To our knowledge, prior to the current study, Kanzi had never been experimentally exposed to degraded forms of familiar words. Nonetheless, Kanzi was capable of correctly recognising them in a match-to-sample paradigm, picking the appropriate corresponding lexigram at a rate significantly higher than chance. Furthermore, we expanded upon Heimbauer et al.’s (2011) work by demonstrating for the first time that a nonhuman is capable of recognising not just degraded speech but also fully computer-generated speech. This type of speech lacks the naturalness and many alternative cues to word meaning, yet Kanzi continued to be able to recognise it even when it had undergone some forms of degradation. Although Kanzi’s performance with computer-generated speech was lower than with natural speech (both unmanipulated and degraded), he still chose the correct lexigram at a rate significantly higher than chance for the unmanipulated computer-generated stimuli and for the sinusoidally degraded versions of these stimuli. It is worth noting that the specific synthesis mode (formant synthesis) used for creating the computer-generated stimuli was overtly crude and un-human like (robotic-like) and previous work has shown that humans can struggle with such computer-generated stimuli, primarily when presented with novel phrases (Pisoni 1997). That Kanzi could still understand even some degraded versions of formant synthesised computer-generated stimuli demonstrates the existence of perceptual mechanisms in bonobos that are remarkably resilient when presented with highly deviant, non-natural speech.
Our findings support, but also subtly contrast with, previous work looking at the processing of degraded speech in a language competent chimpanzee, Panzee (Heimbauer et al. 2011). Similarly to Panzee, Kanzi performed best with natural, unmanipulated stimuli with a success rate comparable to his historical performance with the same words (91%). Like Panzee, Kanzi also scored significantly above chance on both noise-vocoded and sine-wave stimuli with a natural voice. Interestingly, however, we found differences regarding which form of degraded stimuli his performance was best with. Specifically, while Kanzi’s success rate was significantly higher than chance for both natural voice and computer-generated stimuli that had been sinusoidally manipulated, with noise-vocoded stimuli, Kanzi scored below chance for computer-generated voice stimuli variants. This finding is counter to what we initially predicted, and one potential explanation for this discrepancy might be attributable to the more tonal nature of the bonobo vocal communication system. In comparison to both chimpanzees and humans, bonobo vocalisations are generally up to an octave higher in pitch (Grawunder et al. 2018, though see also Garcia and Dunn 2019; Grawunder et al. 2019). It may therefore be that for bonobos, the underlying information content of sinusoidally manipulated words is inherently easier to abstract than for noise-based word degradation. However, given the results are derived from single individuals (in both chimpanzees and bonobos), follow up work replicating this effect in additional subjects is central to confirming this hypothesis.

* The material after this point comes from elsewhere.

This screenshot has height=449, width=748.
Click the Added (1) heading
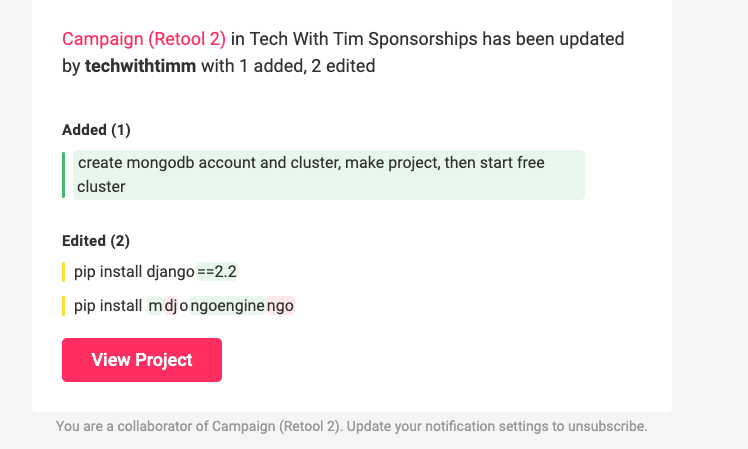[x=96, y=130]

We also ran a virtually identical experiment in humans to allow direct comparability between human and nonhuman subjects. As predicted, for all participants we saw ceiling effects, confirming that the tasks were trivial for human listeners. Generally, in human degraded-speech experiments, subjects are trained on degraded stimuli sets and then exposed to novel words or phrases which they are asked to accurately decipher (e.g. Heimbauer et al. 2011). In our experiment, subjects heard single words and in addition to this, were given 3 choices to make their selection from, which undoubtedly made the task considerably easier. Nevertheless, one advantage of the setup is that it nicely highlights, despite Kanzi’s success with parsing degraded speech, there still exists a gap that separates him from the humans we tested when dealing with such hyper-variable stimuli.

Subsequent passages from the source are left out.